== DATA FOR THIS TASK

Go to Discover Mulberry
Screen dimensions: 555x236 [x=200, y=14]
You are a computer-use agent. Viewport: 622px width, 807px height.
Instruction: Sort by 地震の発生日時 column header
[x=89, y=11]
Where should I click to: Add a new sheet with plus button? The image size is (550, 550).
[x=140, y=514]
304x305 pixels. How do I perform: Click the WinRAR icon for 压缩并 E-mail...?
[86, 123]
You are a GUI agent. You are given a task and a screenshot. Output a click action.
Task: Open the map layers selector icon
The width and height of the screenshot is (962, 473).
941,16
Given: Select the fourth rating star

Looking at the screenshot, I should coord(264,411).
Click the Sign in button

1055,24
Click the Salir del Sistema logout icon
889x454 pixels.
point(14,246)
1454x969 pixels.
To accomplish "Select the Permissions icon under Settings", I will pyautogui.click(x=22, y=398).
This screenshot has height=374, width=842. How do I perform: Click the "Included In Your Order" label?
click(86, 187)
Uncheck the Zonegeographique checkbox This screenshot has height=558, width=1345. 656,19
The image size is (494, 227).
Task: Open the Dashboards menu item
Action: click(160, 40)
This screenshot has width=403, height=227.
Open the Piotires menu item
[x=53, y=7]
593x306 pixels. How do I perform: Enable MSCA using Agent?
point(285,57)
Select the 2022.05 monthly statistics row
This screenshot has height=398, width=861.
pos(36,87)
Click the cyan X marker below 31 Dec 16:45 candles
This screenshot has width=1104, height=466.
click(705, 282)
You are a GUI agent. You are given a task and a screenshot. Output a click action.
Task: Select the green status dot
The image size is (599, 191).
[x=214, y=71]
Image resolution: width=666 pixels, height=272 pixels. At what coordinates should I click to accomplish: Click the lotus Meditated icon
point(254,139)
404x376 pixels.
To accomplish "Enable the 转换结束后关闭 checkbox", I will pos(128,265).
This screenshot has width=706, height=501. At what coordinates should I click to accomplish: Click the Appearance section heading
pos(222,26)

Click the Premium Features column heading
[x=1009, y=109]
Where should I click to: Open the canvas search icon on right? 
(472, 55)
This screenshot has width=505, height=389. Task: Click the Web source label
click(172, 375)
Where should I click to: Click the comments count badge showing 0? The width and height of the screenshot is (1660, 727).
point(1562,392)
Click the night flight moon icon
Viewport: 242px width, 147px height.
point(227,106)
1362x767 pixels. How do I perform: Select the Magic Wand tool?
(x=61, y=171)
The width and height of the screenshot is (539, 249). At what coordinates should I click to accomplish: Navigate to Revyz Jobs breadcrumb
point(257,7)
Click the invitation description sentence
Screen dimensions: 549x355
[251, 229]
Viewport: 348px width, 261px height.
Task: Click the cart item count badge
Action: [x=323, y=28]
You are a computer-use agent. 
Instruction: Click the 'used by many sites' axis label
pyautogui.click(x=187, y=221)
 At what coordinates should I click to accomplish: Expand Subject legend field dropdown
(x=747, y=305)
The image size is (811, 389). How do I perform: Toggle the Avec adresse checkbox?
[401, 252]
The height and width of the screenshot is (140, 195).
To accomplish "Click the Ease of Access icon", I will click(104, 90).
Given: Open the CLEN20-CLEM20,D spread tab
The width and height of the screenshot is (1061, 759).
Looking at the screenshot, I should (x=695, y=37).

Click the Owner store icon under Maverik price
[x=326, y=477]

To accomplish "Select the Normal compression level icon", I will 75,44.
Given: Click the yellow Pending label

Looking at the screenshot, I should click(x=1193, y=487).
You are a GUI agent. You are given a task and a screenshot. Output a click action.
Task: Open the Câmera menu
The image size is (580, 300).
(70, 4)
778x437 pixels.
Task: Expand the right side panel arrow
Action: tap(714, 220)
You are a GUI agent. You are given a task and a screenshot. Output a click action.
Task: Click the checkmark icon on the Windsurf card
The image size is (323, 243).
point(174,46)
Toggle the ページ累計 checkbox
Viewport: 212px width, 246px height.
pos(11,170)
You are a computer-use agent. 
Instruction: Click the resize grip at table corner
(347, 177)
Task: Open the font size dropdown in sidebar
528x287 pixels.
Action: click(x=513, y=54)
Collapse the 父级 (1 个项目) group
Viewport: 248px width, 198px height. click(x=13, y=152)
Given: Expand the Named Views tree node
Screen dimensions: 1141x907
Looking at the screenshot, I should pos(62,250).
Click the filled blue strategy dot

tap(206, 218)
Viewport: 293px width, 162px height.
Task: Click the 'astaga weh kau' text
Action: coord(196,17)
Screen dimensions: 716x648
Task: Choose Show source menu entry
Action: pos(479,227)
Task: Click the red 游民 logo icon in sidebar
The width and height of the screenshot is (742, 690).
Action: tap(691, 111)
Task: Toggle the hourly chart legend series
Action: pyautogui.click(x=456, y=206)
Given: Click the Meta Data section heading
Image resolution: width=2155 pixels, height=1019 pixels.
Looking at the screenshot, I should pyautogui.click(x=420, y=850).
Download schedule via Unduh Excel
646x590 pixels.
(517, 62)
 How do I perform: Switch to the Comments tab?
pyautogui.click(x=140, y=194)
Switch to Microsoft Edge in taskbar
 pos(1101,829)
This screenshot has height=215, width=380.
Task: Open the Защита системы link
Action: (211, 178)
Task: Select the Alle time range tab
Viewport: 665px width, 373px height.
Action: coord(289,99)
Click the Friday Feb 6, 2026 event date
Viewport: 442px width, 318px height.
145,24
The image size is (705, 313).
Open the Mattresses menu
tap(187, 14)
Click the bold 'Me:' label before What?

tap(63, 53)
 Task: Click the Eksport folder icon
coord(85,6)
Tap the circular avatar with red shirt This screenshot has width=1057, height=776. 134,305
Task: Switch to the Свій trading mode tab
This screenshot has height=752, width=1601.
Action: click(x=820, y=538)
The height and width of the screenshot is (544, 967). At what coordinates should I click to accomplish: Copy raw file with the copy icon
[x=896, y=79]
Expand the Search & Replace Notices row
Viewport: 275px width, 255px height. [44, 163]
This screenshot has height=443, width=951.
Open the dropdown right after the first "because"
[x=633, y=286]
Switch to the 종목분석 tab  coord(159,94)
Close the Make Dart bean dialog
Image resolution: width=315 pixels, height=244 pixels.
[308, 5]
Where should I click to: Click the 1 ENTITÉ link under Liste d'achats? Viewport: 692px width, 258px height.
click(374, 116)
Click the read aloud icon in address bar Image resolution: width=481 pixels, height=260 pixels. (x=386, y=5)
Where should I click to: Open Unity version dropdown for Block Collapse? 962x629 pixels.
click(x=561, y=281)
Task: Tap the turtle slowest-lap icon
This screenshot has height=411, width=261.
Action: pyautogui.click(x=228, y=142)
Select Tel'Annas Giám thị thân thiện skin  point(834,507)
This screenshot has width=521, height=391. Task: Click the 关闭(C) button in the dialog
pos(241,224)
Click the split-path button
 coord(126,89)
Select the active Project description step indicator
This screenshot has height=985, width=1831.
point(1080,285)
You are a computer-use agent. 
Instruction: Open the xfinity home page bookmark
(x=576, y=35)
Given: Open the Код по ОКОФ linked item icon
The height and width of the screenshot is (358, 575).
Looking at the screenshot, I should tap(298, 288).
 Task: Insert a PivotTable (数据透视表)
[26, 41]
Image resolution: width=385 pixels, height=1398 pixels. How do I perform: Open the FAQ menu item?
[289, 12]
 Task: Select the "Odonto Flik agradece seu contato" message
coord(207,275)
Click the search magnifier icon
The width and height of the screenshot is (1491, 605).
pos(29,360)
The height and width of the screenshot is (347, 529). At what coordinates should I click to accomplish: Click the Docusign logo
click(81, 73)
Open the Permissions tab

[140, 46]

====

- WHAT IS EXPECTED -
Reproduce the records exactly, keeping every line.

- SOLUTION TO THIS EXERCISE -
Go to Discover Mulberry
Screen dimensions: 555x236 [x=200, y=14]
You are a computer-use agent. Viewport: 622px width, 807px height.
Instruction: Sort by 地震の発生日時 column header
[x=89, y=11]
Where should I click to: Add a new sheet with plus button? The image size is (550, 550).
[x=140, y=514]
304x305 pixels. How do I perform: Click the WinRAR icon for 压缩并 E-mail...?
[86, 123]
You are a GUI agent. You are given a task and a screenshot. Output a click action.
Task: Open the map layers selector icon
The width and height of the screenshot is (962, 473).
941,16
Given: Select the fourth rating star

Looking at the screenshot, I should coord(264,411).
Click the Sign in button

1055,24
Click the Salir del Sistema logout icon
889x454 pixels.
point(14,246)
1454x969 pixels.
To accomplish "Select the Permissions icon under Settings", I will pyautogui.click(x=22, y=398).
This screenshot has height=374, width=842. How do I perform: Click the "Included In Your Order" label?
click(86, 187)
Uncheck the Zonegeographique checkbox This screenshot has height=558, width=1345. 656,19
The image size is (494, 227).
Task: Open the Dashboards menu item
Action: click(160, 40)
This screenshot has width=403, height=227.
Open the Piotires menu item
[x=53, y=7]
593x306 pixels. How do I perform: Enable MSCA using Agent?
point(285,57)
Select the 2022.05 monthly statistics row
This screenshot has height=398, width=861.
pos(36,87)
Click the cyan X marker below 31 Dec 16:45 candles
This screenshot has width=1104, height=466.
click(705, 282)
You are a GUI agent. You are given a task and a screenshot. Output a click action.
Task: Select the green status dot
The image size is (599, 191).
[x=214, y=71]
Image resolution: width=666 pixels, height=272 pixels. At what coordinates should I click to accomplish: Click the lotus Meditated icon
point(254,139)
404x376 pixels.
To accomplish "Enable the 转换结束后关闭 checkbox", I will pos(128,265).
This screenshot has width=706, height=501. At what coordinates should I click to accomplish: Click the Appearance section heading
pos(222,26)

Click the Premium Features column heading
[x=1009, y=109]
Where should I click to: Open the canvas search icon on right? 
(472, 55)
This screenshot has width=505, height=389. Task: Click the Web source label
click(172, 375)
Where should I click to: Click the comments count badge showing 0? The width and height of the screenshot is (1660, 727).
point(1562,392)
Click the night flight moon icon
Viewport: 242px width, 147px height.
point(227,106)
1362x767 pixels. How do I perform: Select the Magic Wand tool?
(x=61, y=171)
The width and height of the screenshot is (539, 249). At what coordinates should I click to accomplish: Navigate to Revyz Jobs breadcrumb
point(257,7)
Click the invitation description sentence
Screen dimensions: 549x355
[251, 229]
Viewport: 348px width, 261px height.
Task: Click the cart item count badge
Action: [x=323, y=28]
You are a computer-use agent. 
Instruction: Click the 'used by many sites' axis label
pyautogui.click(x=187, y=221)
 At what coordinates should I click to accomplish: Expand Subject legend field dropdown
(x=747, y=305)
The image size is (811, 389). How do I perform: Toggle the Avec adresse checkbox?
[401, 252]
The height and width of the screenshot is (140, 195).
To accomplish "Click the Ease of Access icon", I will click(104, 90).
Given: Open the CLEN20-CLEM20,D spread tab
The width and height of the screenshot is (1061, 759).
Looking at the screenshot, I should (x=695, y=37).

Click the Owner store icon under Maverik price
[x=326, y=477]

To accomplish "Select the Normal compression level icon", I will 75,44.
Given: Click the yellow Pending label

Looking at the screenshot, I should click(x=1193, y=487).
You are a GUI agent. You are given a task and a screenshot. Output a click action.
Task: Open the Câmera menu
The image size is (580, 300).
(70, 4)
778x437 pixels.
Task: Expand the right side panel arrow
Action: tap(714, 220)
You are a GUI agent. You are given a task and a screenshot. Output a click action.
Task: Click the checkmark icon on the Windsurf card
The image size is (323, 243).
point(174,46)
Toggle the ページ累計 checkbox
Viewport: 212px width, 246px height.
pos(11,170)
You are a computer-use agent. 
Instruction: Click the resize grip at table corner
(347, 177)
Task: Open the font size dropdown in sidebar
528x287 pixels.
Action: click(x=513, y=54)
Collapse the 父级 (1 个项目) group
Viewport: 248px width, 198px height. click(x=13, y=152)
Given: Expand the Named Views tree node
Screen dimensions: 1141x907
Looking at the screenshot, I should pos(62,250).
Click the filled blue strategy dot

tap(206, 218)
Viewport: 293px width, 162px height.
Task: Click the 'astaga weh kau' text
Action: coord(196,17)
Screen dimensions: 716x648
Task: Choose Show source menu entry
Action: pos(479,227)
Task: Click the red 游民 logo icon in sidebar
The width and height of the screenshot is (742, 690).
Action: tap(691, 111)
Task: Toggle the hourly chart legend series
Action: pyautogui.click(x=456, y=206)
Given: Click the Meta Data section heading
Image resolution: width=2155 pixels, height=1019 pixels.
Looking at the screenshot, I should pyautogui.click(x=420, y=850).
Download schedule via Unduh Excel
646x590 pixels.
(517, 62)
 How do I perform: Switch to the Comments tab?
pyautogui.click(x=140, y=194)
Switch to Microsoft Edge in taskbar
 pos(1101,829)
This screenshot has height=215, width=380.
Task: Open the Защита системы link
Action: (211, 178)
Task: Select the Alle time range tab
Viewport: 665px width, 373px height.
Action: coord(289,99)
Click the Friday Feb 6, 2026 event date
Viewport: 442px width, 318px height.
145,24
The image size is (705, 313).
Open the Mattresses menu
tap(187, 14)
Click the bold 'Me:' label before What?

tap(63, 53)
 Task: Click the Eksport folder icon
coord(85,6)
Tap the circular avatar with red shirt This screenshot has width=1057, height=776. 134,305
Task: Switch to the Свій trading mode tab
This screenshot has height=752, width=1601.
Action: click(x=820, y=538)
The height and width of the screenshot is (544, 967). At what coordinates should I click to accomplish: Copy raw file with the copy icon
[x=896, y=79]
Expand the Search & Replace Notices row
Viewport: 275px width, 255px height. [44, 163]
This screenshot has height=443, width=951.
Open the dropdown right after the first "because"
[x=633, y=286]
Switch to the 종목분석 tab  coord(159,94)
Close the Make Dart bean dialog
Image resolution: width=315 pixels, height=244 pixels.
[308, 5]
Where should I click to: Click the 1 ENTITÉ link under Liste d'achats? Viewport: 692px width, 258px height.
click(374, 116)
Click the read aloud icon in address bar Image resolution: width=481 pixels, height=260 pixels. (x=386, y=5)
Where should I click to: Open Unity version dropdown for Block Collapse? 962x629 pixels.
click(x=561, y=281)
Task: Tap the turtle slowest-lap icon
This screenshot has height=411, width=261.
Action: pyautogui.click(x=228, y=142)
Select Tel'Annas Giám thị thân thiện skin  point(834,507)
This screenshot has width=521, height=391. Task: Click the 关闭(C) button in the dialog
pos(241,224)
Click the split-path button
 coord(126,89)
Select the active Project description step indicator
This screenshot has height=985, width=1831.
point(1080,285)
You are a computer-use agent. 
Instruction: Open the xfinity home page bookmark
(x=576, y=35)
Given: Open the Код по ОКОФ linked item icon
The height and width of the screenshot is (358, 575).
Looking at the screenshot, I should tap(298, 288).
 Task: Insert a PivotTable (数据透视表)
[26, 41]
Image resolution: width=385 pixels, height=1398 pixels. How do I perform: Open the FAQ menu item?
[289, 12]
 Task: Select the "Odonto Flik agradece seu contato" message
coord(207,275)
Click the search magnifier icon
The width and height of the screenshot is (1491, 605).
pos(29,360)
The height and width of the screenshot is (347, 529). At what coordinates should I click to accomplish: Click the Docusign logo
click(81, 73)
Open the Permissions tab

[140, 46]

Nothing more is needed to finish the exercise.